This is a demo project for the "ClickHouse for Symfony Developers" talk presented at SymfonyCon 2025.

Overview

This project demonstrates how to integrate ClickHouse with Symfony applications and compares its performance against traditional relational databases (PostgreSQL, MySQL, MariaDB) and Elasticsearch for analytical workloads.

How Benchmark Commands Work

The benchmark suite provides a systematic way to compare query performance across different database engines. Here's how it works:

1. Setup Phase (benchmark:setup-tables)

Creates identical table schemas across all supported databases:

  • PostgreSQL, MariaDB, MySQL: Creates a test_int_32 table with columns for id (auto-increment), datetime (timestamp), and intValue (integer), along with an index on the datetime column
  • Elasticsearch: Creates an index test_int_32 with mappings for datetime and intValue fields
  • ClickHouse: Creates a test_int_32 table using the MergeTree engine, ordered by datetime

Usage:

bin/console benchmark:setup-tables [--force]

The --force option drops existing tables/indices before creating new ones.

2. Data Generation Phase (benchmark:fill-tables)

Generates and inserts time-series data across all databases:

  • Generates data points evenly distributed across a time range (default: last 24 hours)
  • Each data point contains a timestamp and a random integer value
  • Supports configurable batch sizes for efficient bulk inserts
  • Measures insertion performance (duration and points/second) for each database

Performance optimizations:

  • SQL databases: Drops indexes before insertion, uses multi-value INSERT statements with transactions, then recreates indexes
  • Elasticsearch: Uses the Bulk API with parallel requests (up to 100 concurrent requests)
  • ClickHouse: Uses JSONEachRow format for efficient bulk inserts with parallel requests

Usage:

bin/console benchmark:fill-tables \
  --datetime-from="-1 day" \
  --quantity=1_000_000 \
  --batch-size=1_000 \
  --db=clickhouse,postgresql

Options:

  • --datetime-from: Start datetime (e.g., "-1 day", "-2 hours", "2025-11-12 14:30:00")
  • --quantity: Number of data points to insert (supports underscore formatting, max 10,000,000)
  • --batch-size: Number of rows per batch (supports underscore formatting)
  • --db: Specific database(s) to fill (comma-separated).

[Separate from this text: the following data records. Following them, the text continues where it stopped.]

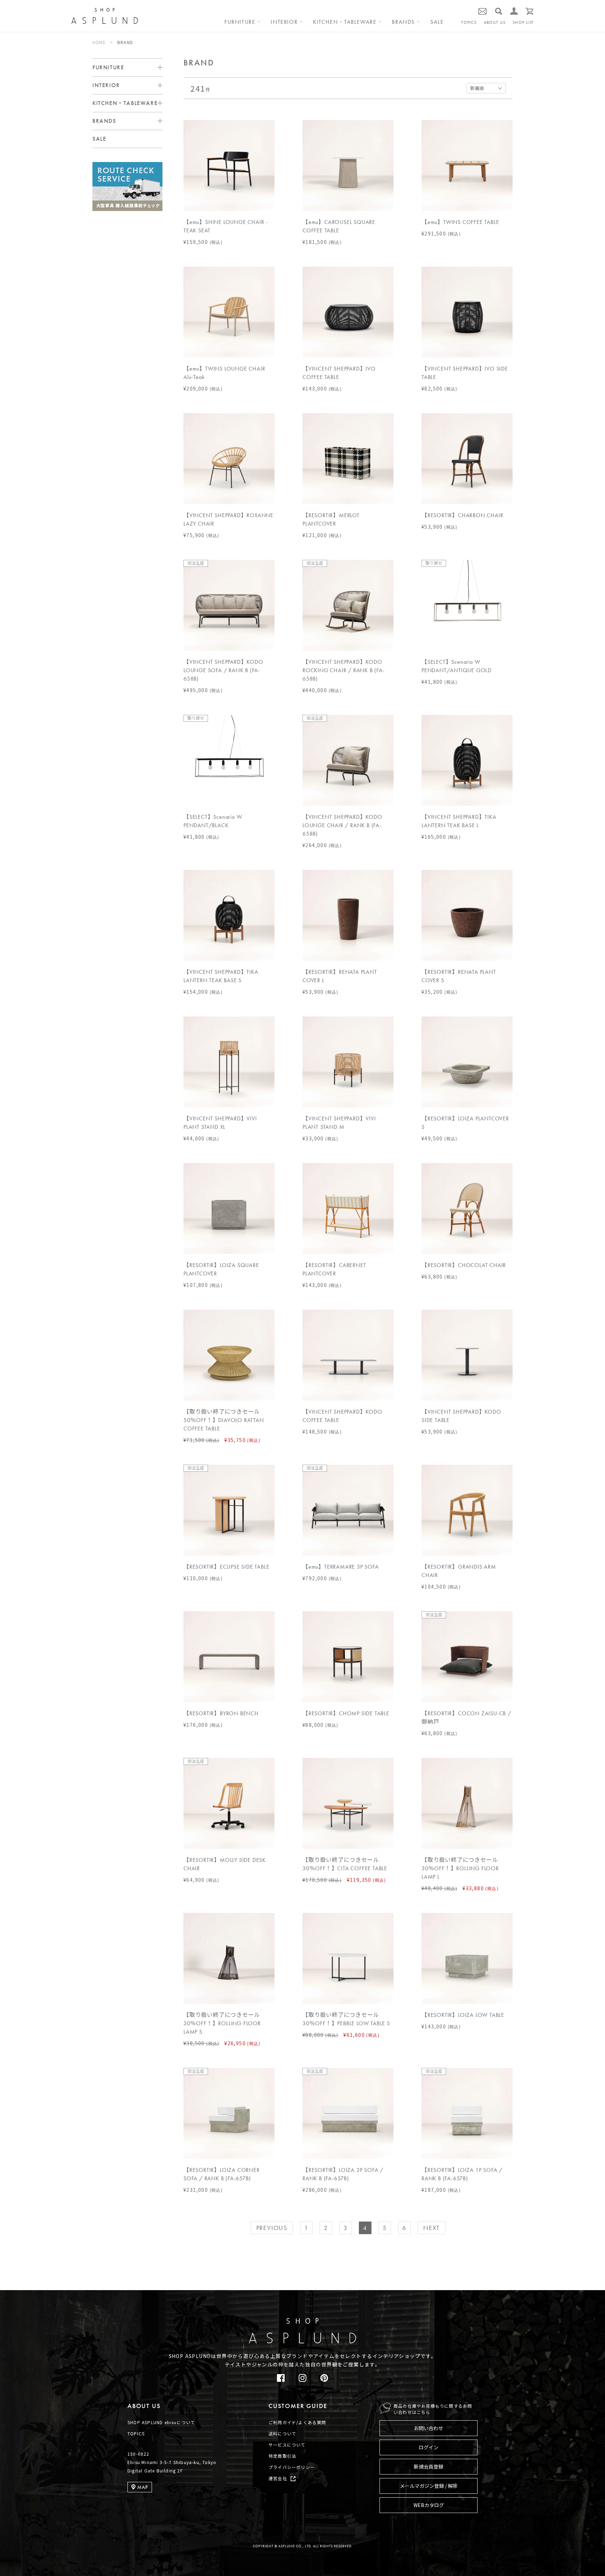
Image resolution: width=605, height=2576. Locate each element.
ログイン (428, 2447)
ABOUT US (495, 22)
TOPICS (469, 22)
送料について (282, 2433)
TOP (581, 2295)
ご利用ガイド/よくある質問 (297, 2422)
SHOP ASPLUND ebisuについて (161, 2422)
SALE (437, 22)
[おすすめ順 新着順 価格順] (486, 87)
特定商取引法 (282, 2456)
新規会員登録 (428, 2466)
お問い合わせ (428, 2427)
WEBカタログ (428, 2504)
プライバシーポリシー (292, 2467)
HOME (99, 42)
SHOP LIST (523, 22)
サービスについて (287, 2445)
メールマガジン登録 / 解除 (429, 2485)
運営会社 (278, 2478)
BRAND (125, 42)
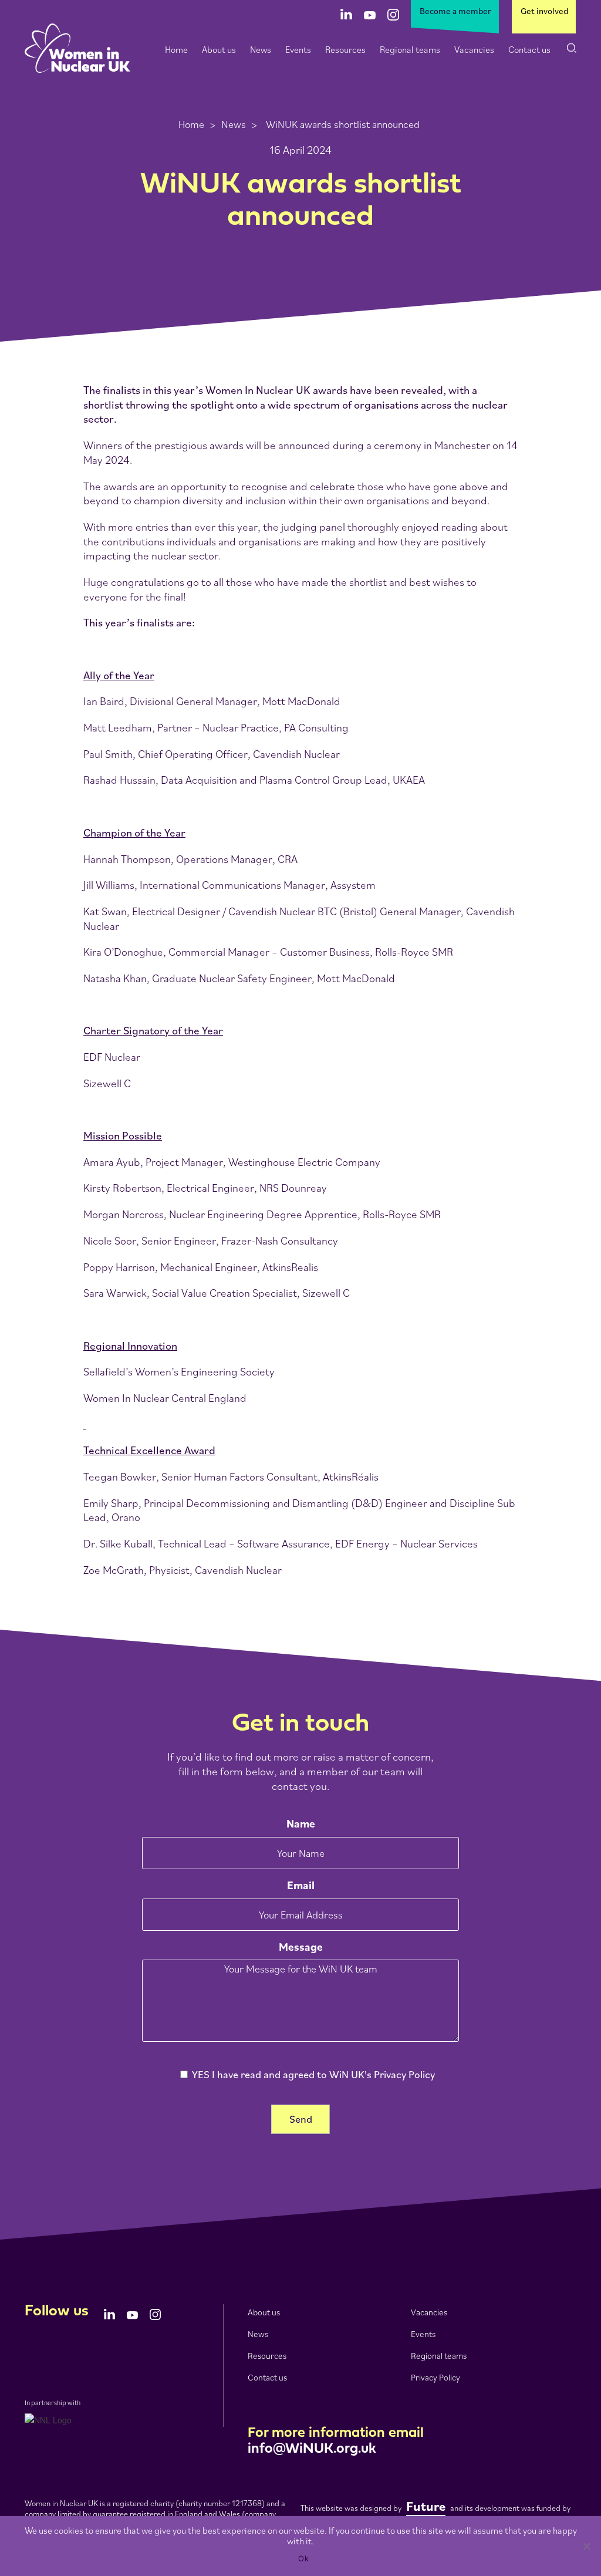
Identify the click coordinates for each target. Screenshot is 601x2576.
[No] (586, 2546)
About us (219, 49)
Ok (303, 2558)
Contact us (529, 49)
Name (300, 1823)
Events (298, 49)
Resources (345, 49)
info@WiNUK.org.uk (312, 2449)
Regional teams (410, 49)
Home (176, 49)
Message (301, 1947)
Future (425, 2505)
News (260, 49)
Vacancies (474, 49)
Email (301, 1885)
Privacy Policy (435, 2377)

Options: postgresql, mariadb, mysql, elasticsearch, clickhouse

3. Query Benchmarks

Simple Aggregation (benchmark:query-avg)

Tests basic aggregation performance by calculating the average of intValue across all databases:

  • Executes AVG() and COUNT() queries with a date range filter
  • Measures query execution time in milliseconds
  • Compares performance across all engines

Usage:

bin/console benchmark:query-avg --datetime-from="-1 day"

Windowed Aggregation (benchmark:query-avg-by-window)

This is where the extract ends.